_What to produce_: Go through the lines below and repeat each one exactly, skipping pictures.

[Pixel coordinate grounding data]
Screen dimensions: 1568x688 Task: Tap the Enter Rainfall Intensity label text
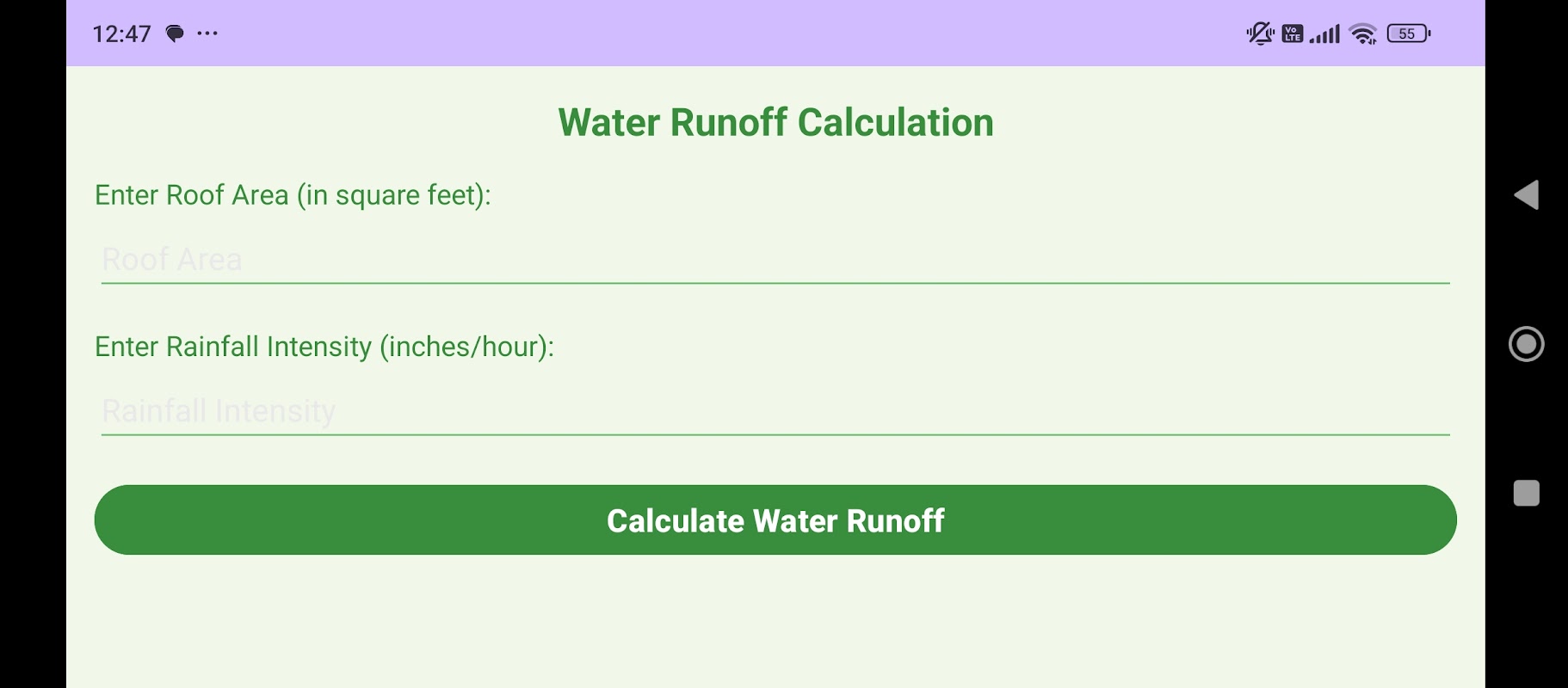tap(324, 347)
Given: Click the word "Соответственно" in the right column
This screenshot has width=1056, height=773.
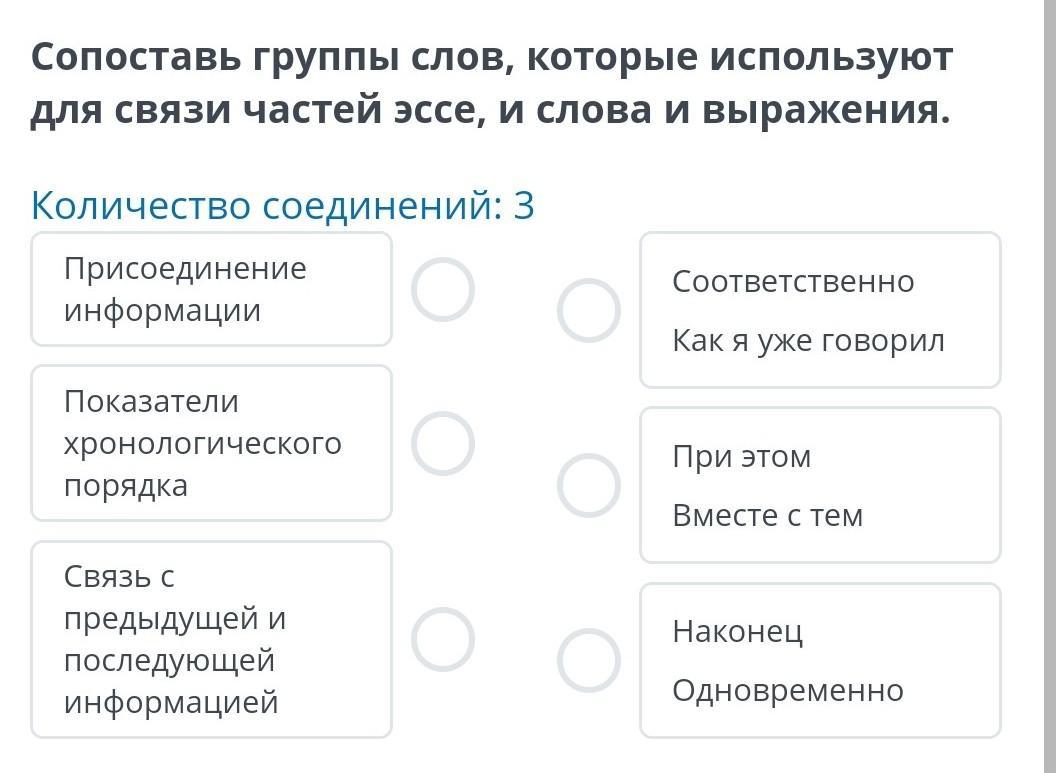Looking at the screenshot, I should 793,282.
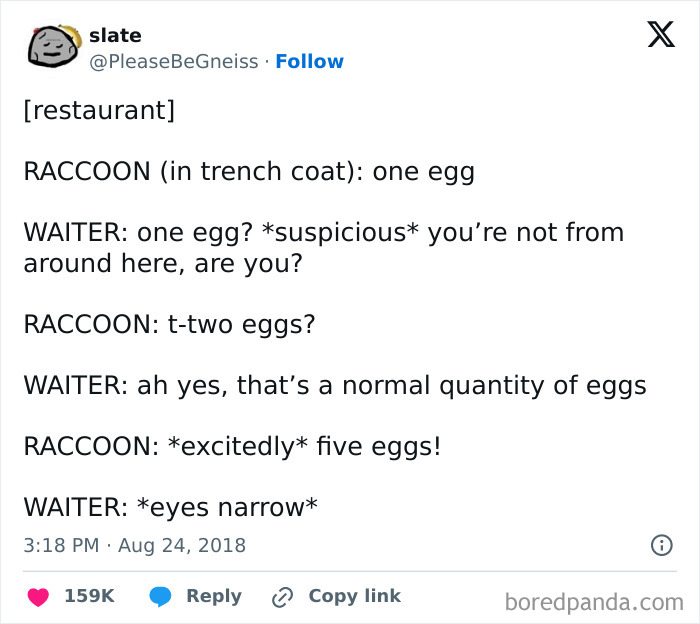Open the @PleaseBeGneiss handle
Viewport: 700px width, 624px height.
click(x=176, y=61)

_Worked solution_:
Screen dimensions: 1568x688 Task: Tap the Enter Rainfall Intensity label text
tap(324, 347)
Given: Click the word "Соответственно" in the right column
This screenshot has width=1056, height=773.
Looking at the screenshot, I should 793,282.
Open the @PleaseBeGneiss handle
Viewport: 700px width, 624px height.
click(x=176, y=61)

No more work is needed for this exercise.